I have a URI string like the following:
http://www.christlichepartei%F6sterreichs.at/steiermark/
I'm creating a java.lang.URI instance with this string and it succeeds but when I want to retrieve the host it returns null. Opera and Firefox also choke on this URL if I enter it exactly as shown above. But shouldn't the URI class throw a URISyntaxException if it is invalid? How can I detect that the URI is illegal then?
It also behaves the same when I decode the string using URLDecoder which yields
http://www.christlicheparteiösterreichs.at/steiermark/
Now this is accepted by Opera and Firefox but java.net.URI still doesn't like it. How can I deal with such a URL?
thanks
Java 6 has IDN
class to work with internationalized domain names. So, the following produces URI with encoded hostname:
URI u = new URI("http://" + IDN.toASCII("www.christlicheparteiösterreichs.at") + "/steiermark/");
The correct way to encode non-ASCII characters in hostnames is known as "Punycode".

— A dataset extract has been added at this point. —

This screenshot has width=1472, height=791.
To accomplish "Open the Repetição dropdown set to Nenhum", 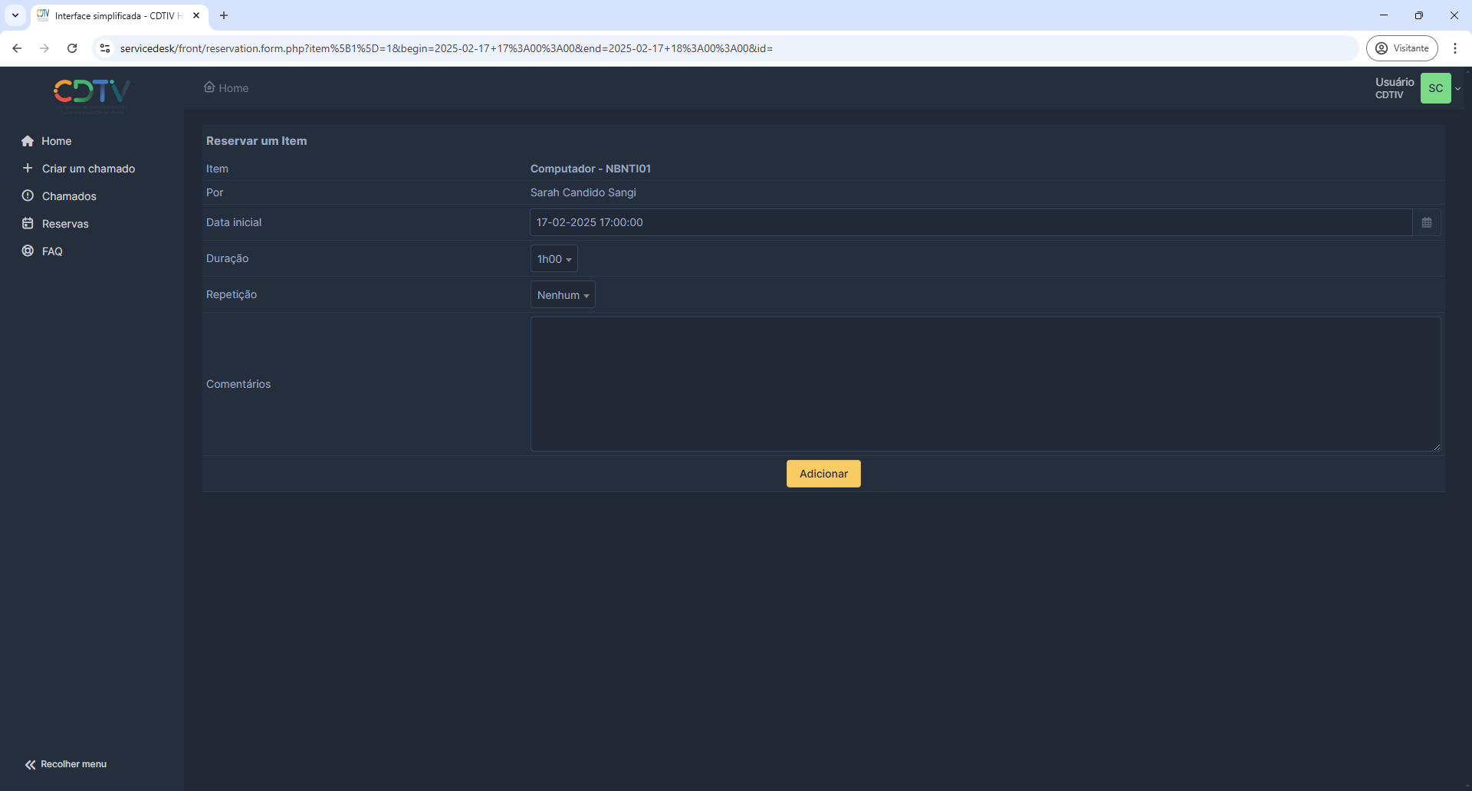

URI throws an URISyntaxException, when you choose the appropriate constructor:
URI someUri=new URI("http","www.christlicheparteiösterreichs.at","/steiermark",null);
java.net.URISyntaxException: Illegal character in hostname at index 28: http://www.christlicheparteiösterreichs.at/steiermark
You can use IDN for this to fix:
URI someUri=new URI("http",IDN.toASCII("www.christlicheparteiösterreichs.at"),"/steiermark",null);
System.out.println(someUri);
System.out.println("host: "+someUri.getHost()));
Output:
http://www.xn--christlicheparteisterreichs-5yc.at/steiermark
host: www.xn--christlicheparteisterreichs-5yc.at
UPDATE regarding the chicken-egg-problem:
You can let URL do the job:
public static URI createSafeURI(final URL someURL) throws URISyntaxException
{
return new URI(someURL.getProtocol(),someURL.getUserInfo(),IDN.toASCII(someURL.getHost()),someURL.getPort(),someURL.getPath(),someURL.getQuery(),someURL.getRef());
}
URI raoul=createSafeURI(new URL("http://www.christlicheparteiösterreichs.at/steiermark/readme.html#important"));
This is just a quick-shot, it is not checked all issues concerning converting an URL to an URI. Use it as a starting point.